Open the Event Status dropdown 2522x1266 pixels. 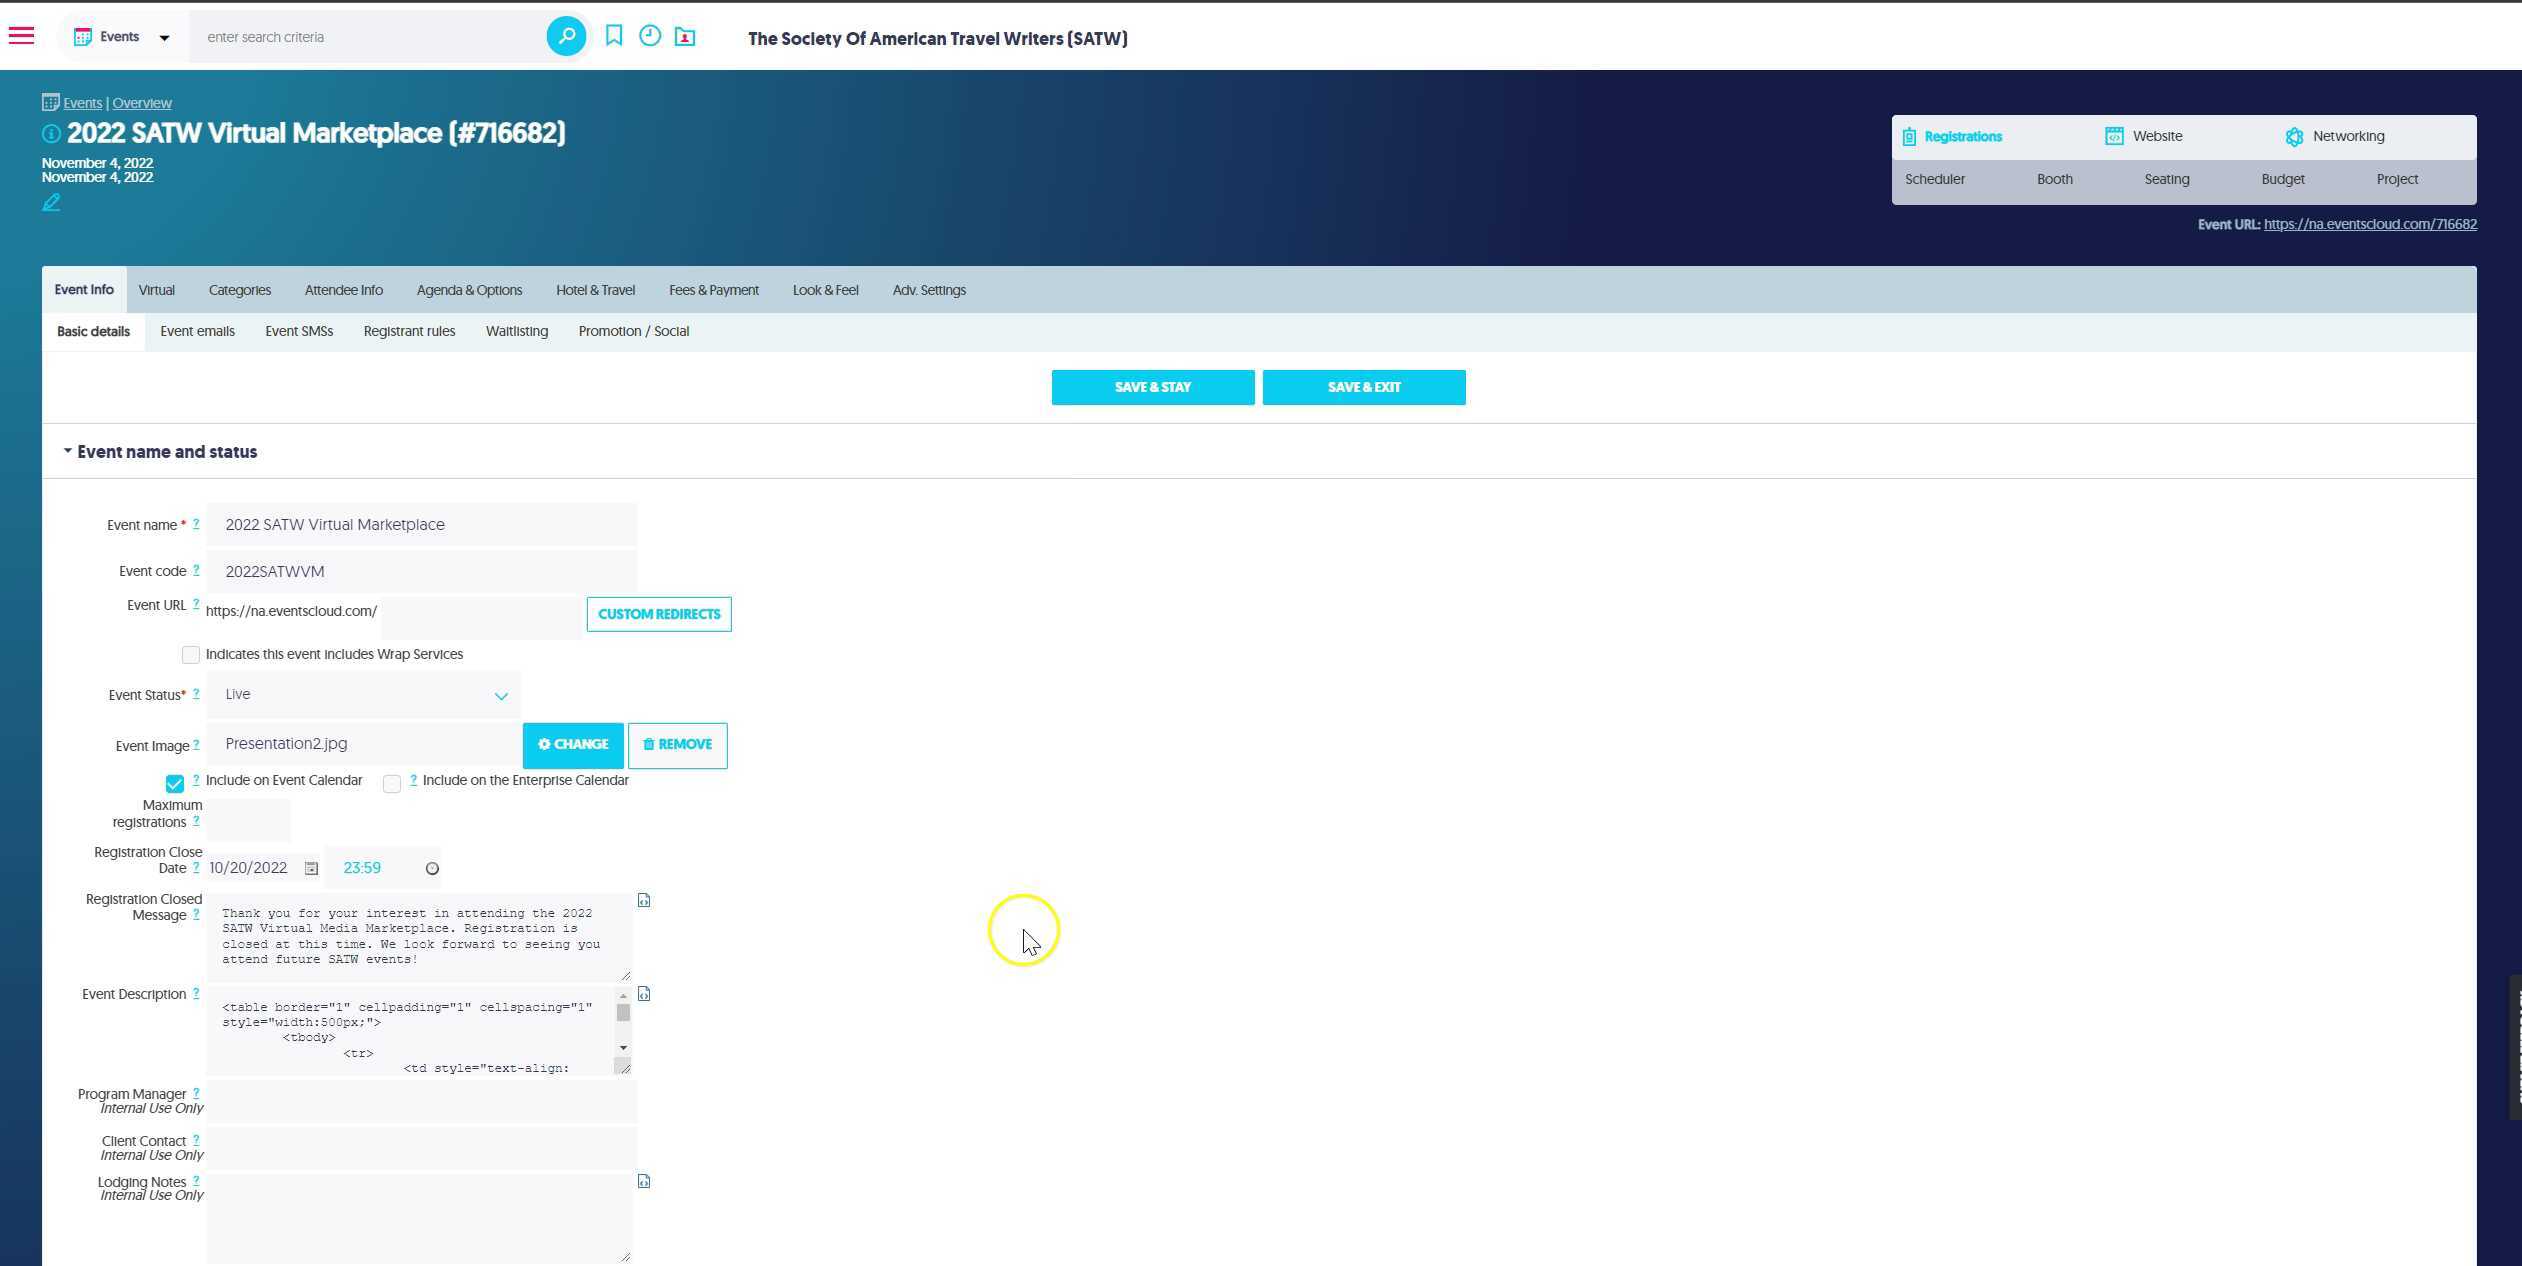pos(364,695)
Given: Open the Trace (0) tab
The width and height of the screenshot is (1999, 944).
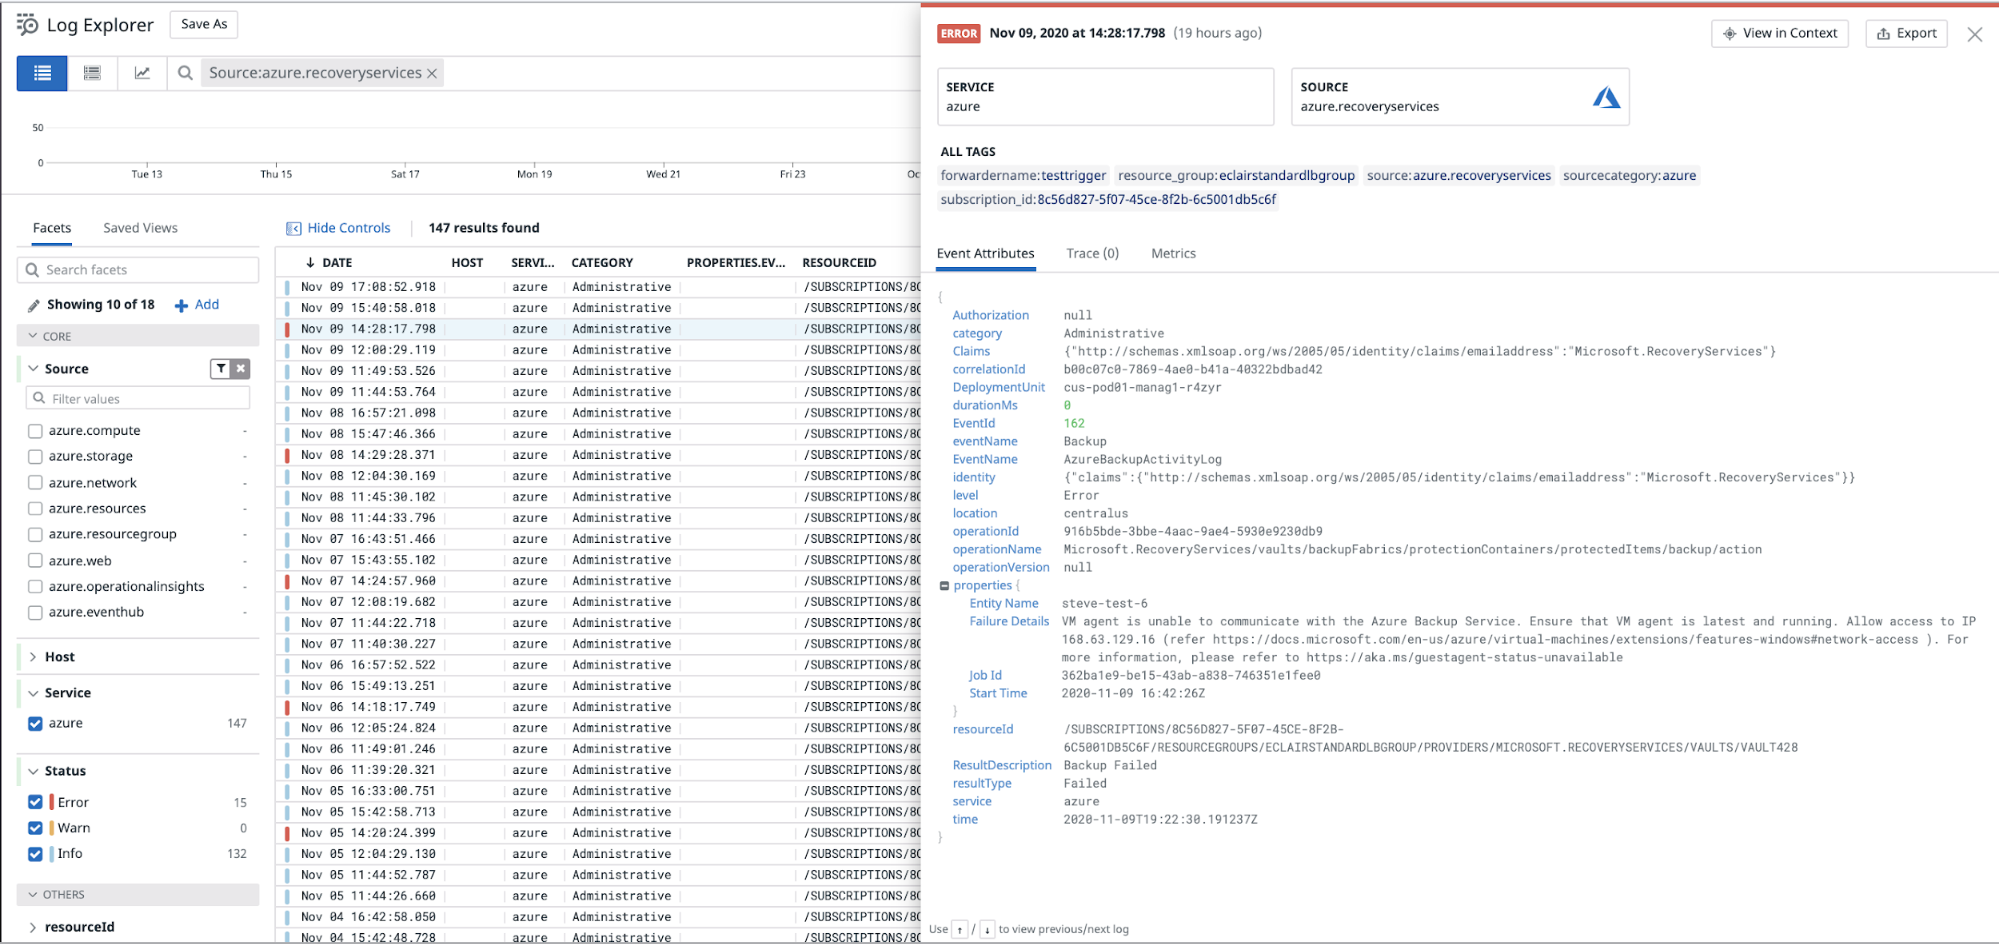Looking at the screenshot, I should coord(1092,253).
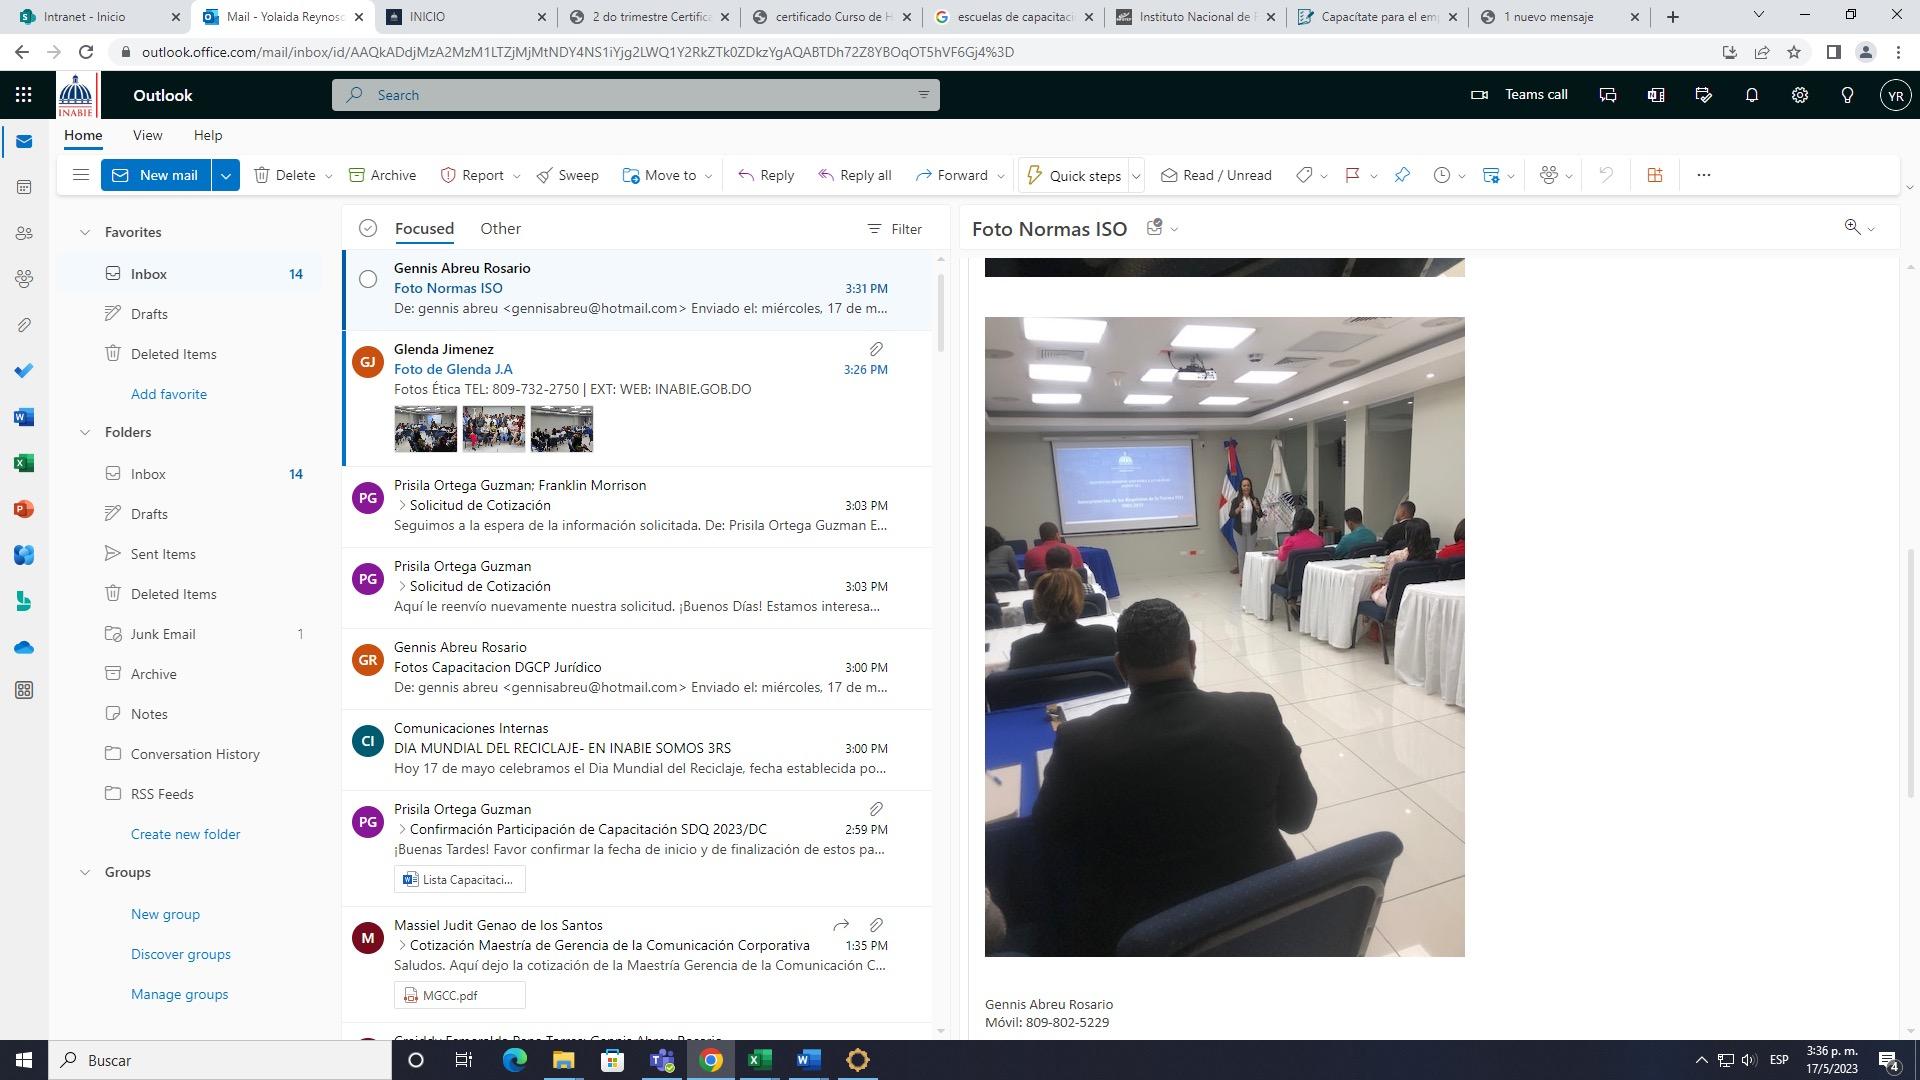Open the Calendar icon in left rail
1920x1080 pixels.
[24, 187]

TASK PROMPT → The lines from the one containing "The width and" through the final line of the data are to be repeated exactly, with both ends included and all pictures left out.

WORKED SOLUTION →
The width and height of the screenshot is (1999, 944).
Looking at the screenshot, I should coord(1092,253).
Open the Calendar icon in left rail
1920x1080 pixels.
[24, 187]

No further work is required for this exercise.